Mendengar ucapan ibu sambungku. Aku hanya diam merututi nasibku sendiri dengan wajah sedih yang coba aku tahan.
" Liyan, kau harus sembuh. Kau gak boleh sakit lagi. Kalau kau sakit lagi, aku gak mau lagi membawamu berobat. Capek aku membawamu berobat saja!" Mendengus kesal.
Terus berjalan.
" Ibu, Liyan juga mau sembuh. Liyan juga engga mau sakit." Menatap ibu sambungku dengan lirih.

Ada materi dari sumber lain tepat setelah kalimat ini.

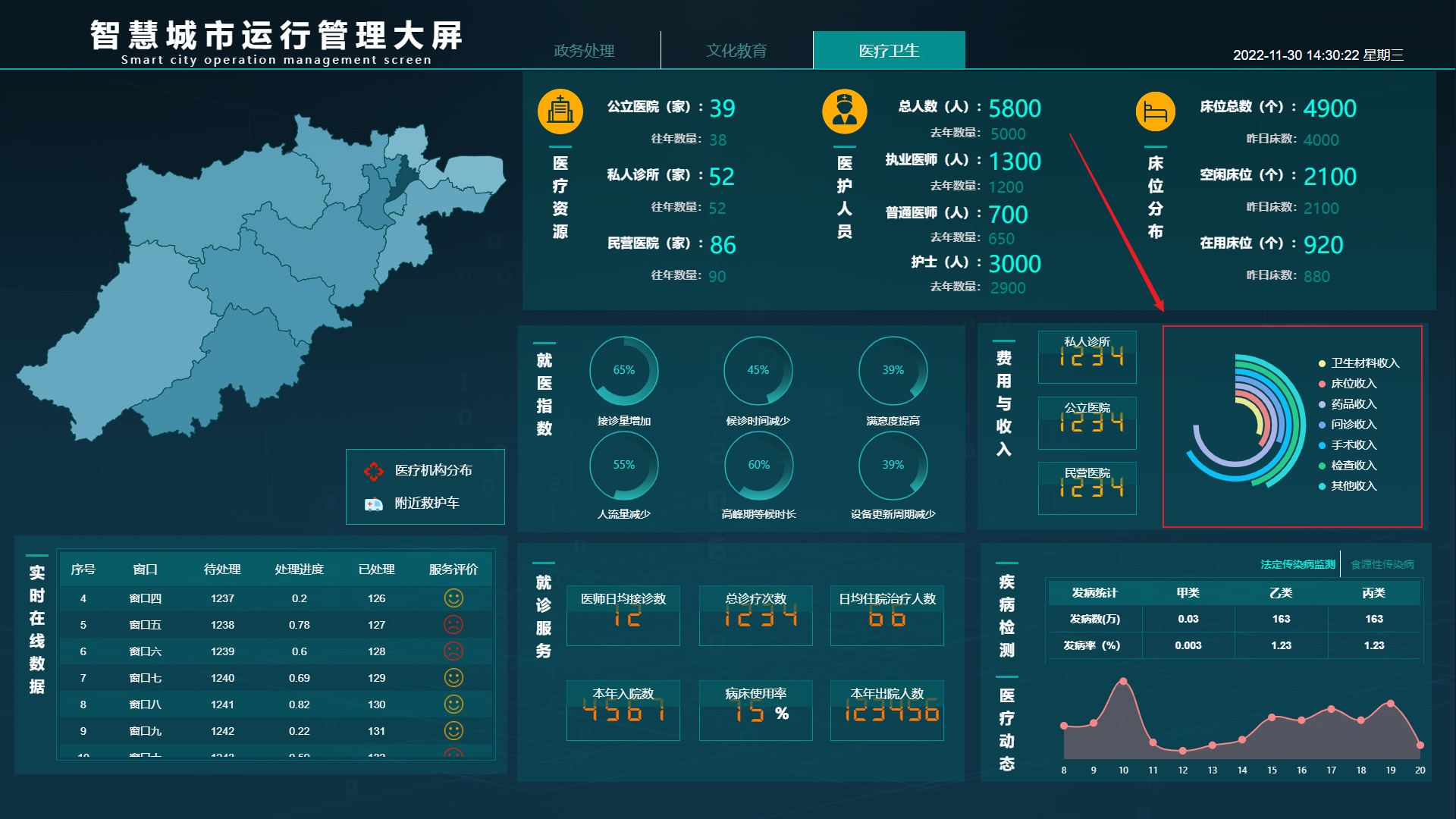Click the 附近救护车 label
The image size is (1456, 819).
[426, 503]

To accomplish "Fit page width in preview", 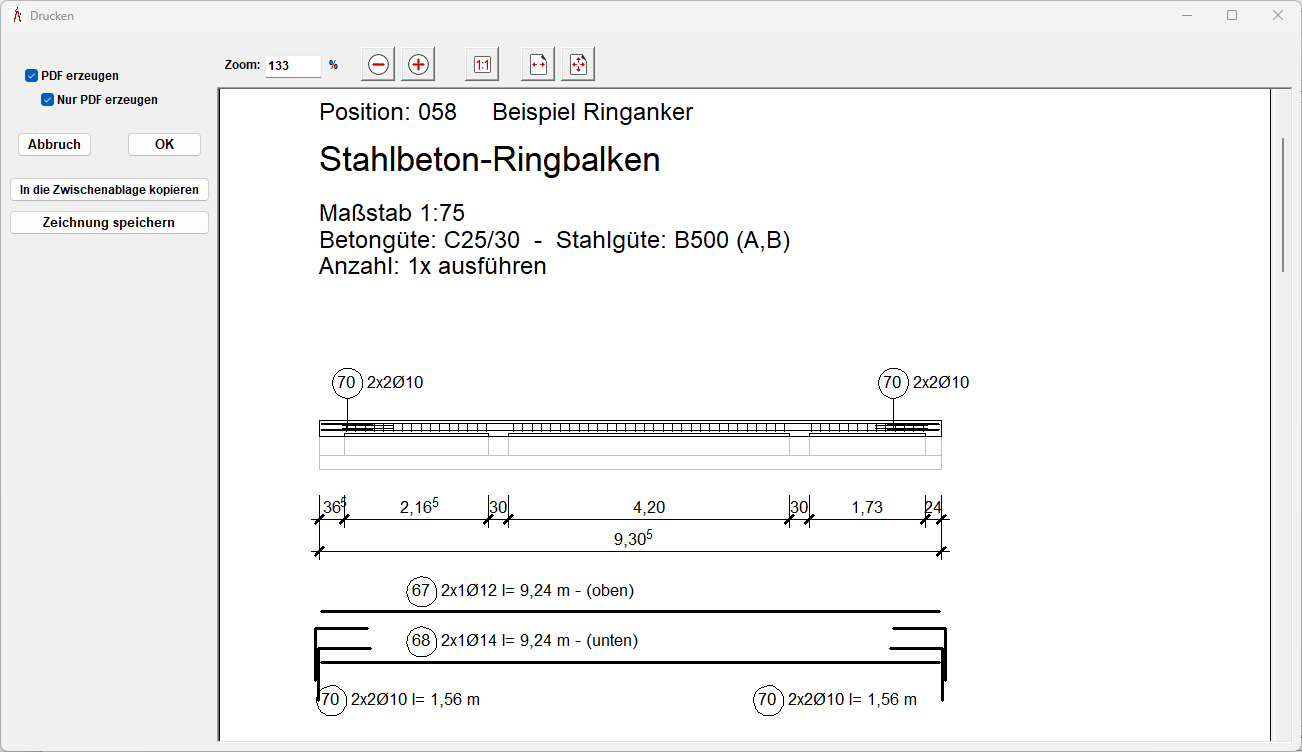I will pyautogui.click(x=538, y=65).
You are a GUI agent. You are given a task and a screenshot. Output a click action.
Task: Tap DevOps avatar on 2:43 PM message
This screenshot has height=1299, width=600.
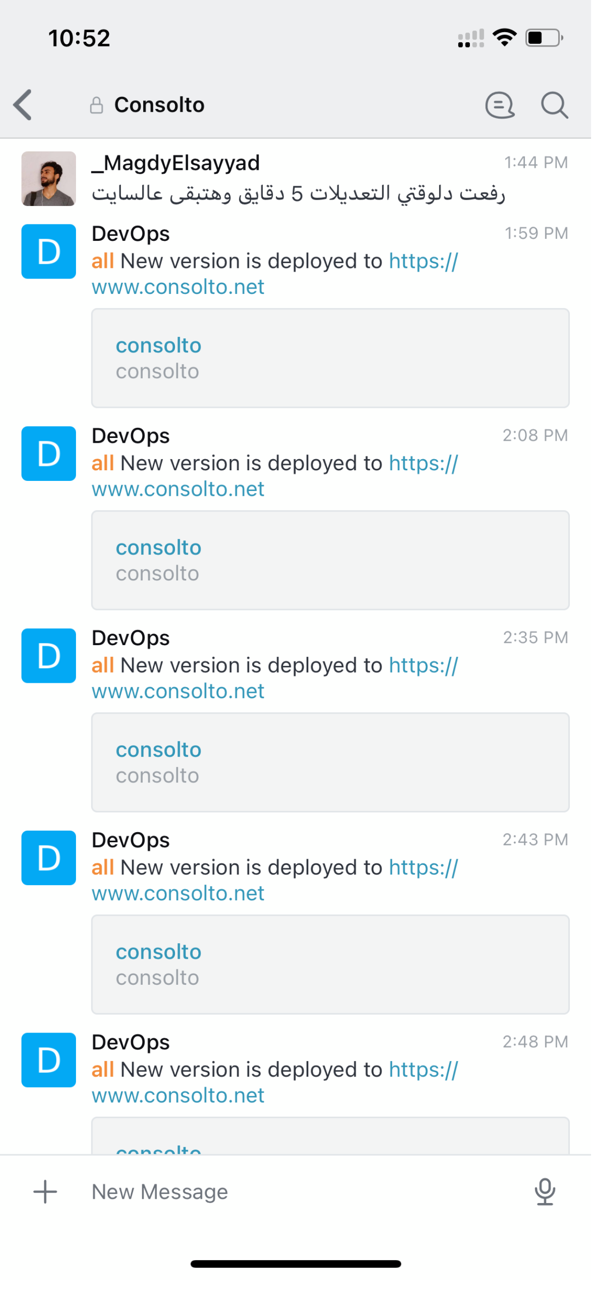tap(48, 858)
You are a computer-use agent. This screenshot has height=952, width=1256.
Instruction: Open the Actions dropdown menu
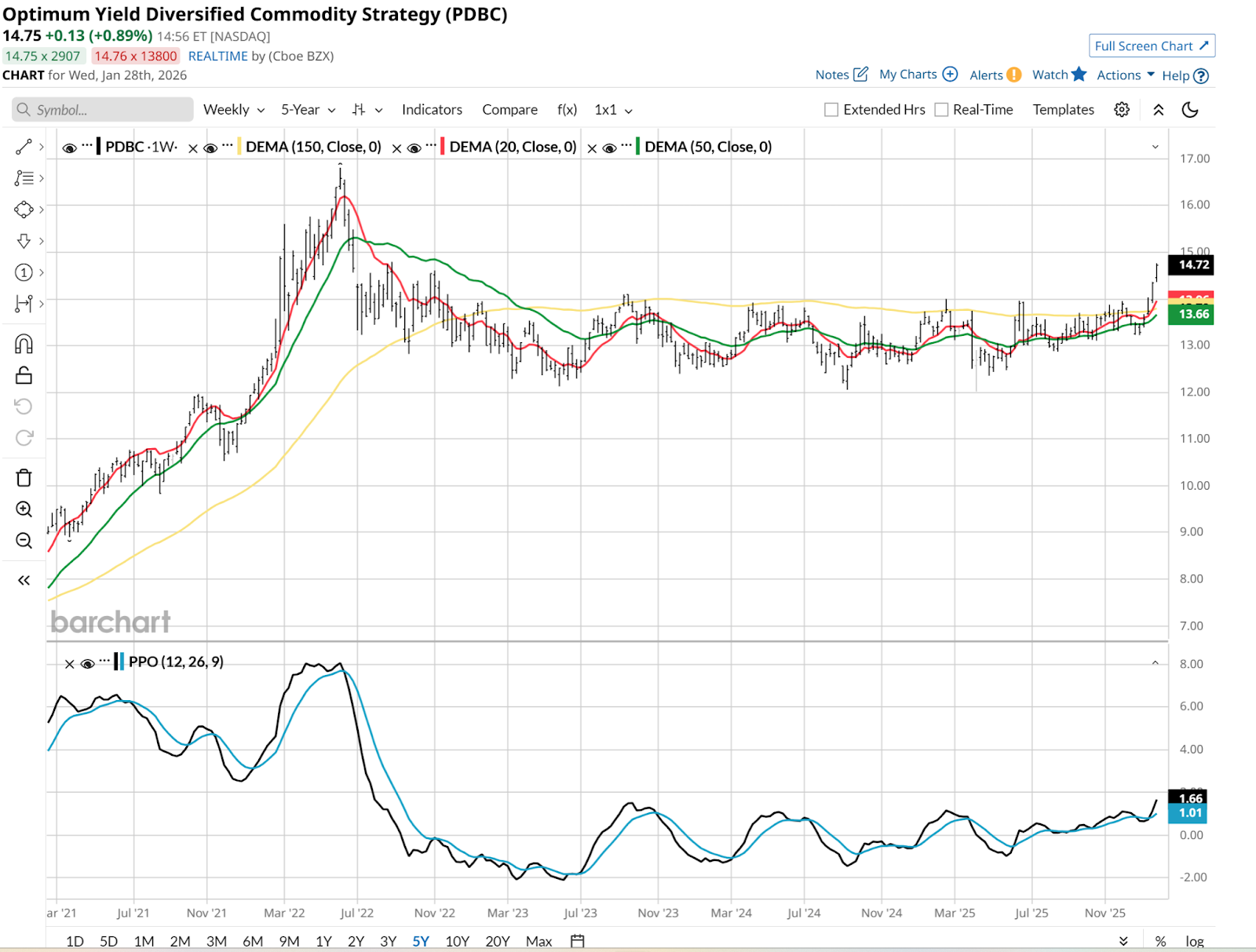1125,75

" Apa kau bilang! Kau engga mau sakit. Kalau kau engga mau sakit. Mana mungkin kau sakit." Penuh penekanan. Berhenti dan menatapku dengan tajam. " Kau tahu engga! Dari semenjak aku menikah sama Ayahmu! Kau itu selalu sakit-sakitan. Engga pernah, engga sakit. Pasti sakit. Itu yang kau bilang kau engga sakit." Nyengir. "Aku nyesal jadinya nikah sama Ayahmu. Sudah miskin, punya anak sakit-sakitan." Melihat ku dari ekor matanya penuh dengan kebencian.
Tanganku yang menggenggam tangannya, kini aku lepas seketika. Hati yang sedih karena sakit ku. Kini harus menjerit karena ucapannya yang begitu mengiris di hatiku. Membuat butiran kristal pun jatuh tak terbendung.
" Kenapa kau menangis?" Sorot matanya menatapku dengan tajam. Berjalan perlahan.
Rumah sakit yang ramai. Membuatku tetap menunduk. Melihat langkah kakiku yang aku ayun dengan lemah. Butiran kristal terus berjatuhan membasahi lantai. Bibir kecilku terus bergetar menahan isak tangis yang ingin keluar.
Wanita itu terus saja bersuara yang membuatku semakin merasa bersalah.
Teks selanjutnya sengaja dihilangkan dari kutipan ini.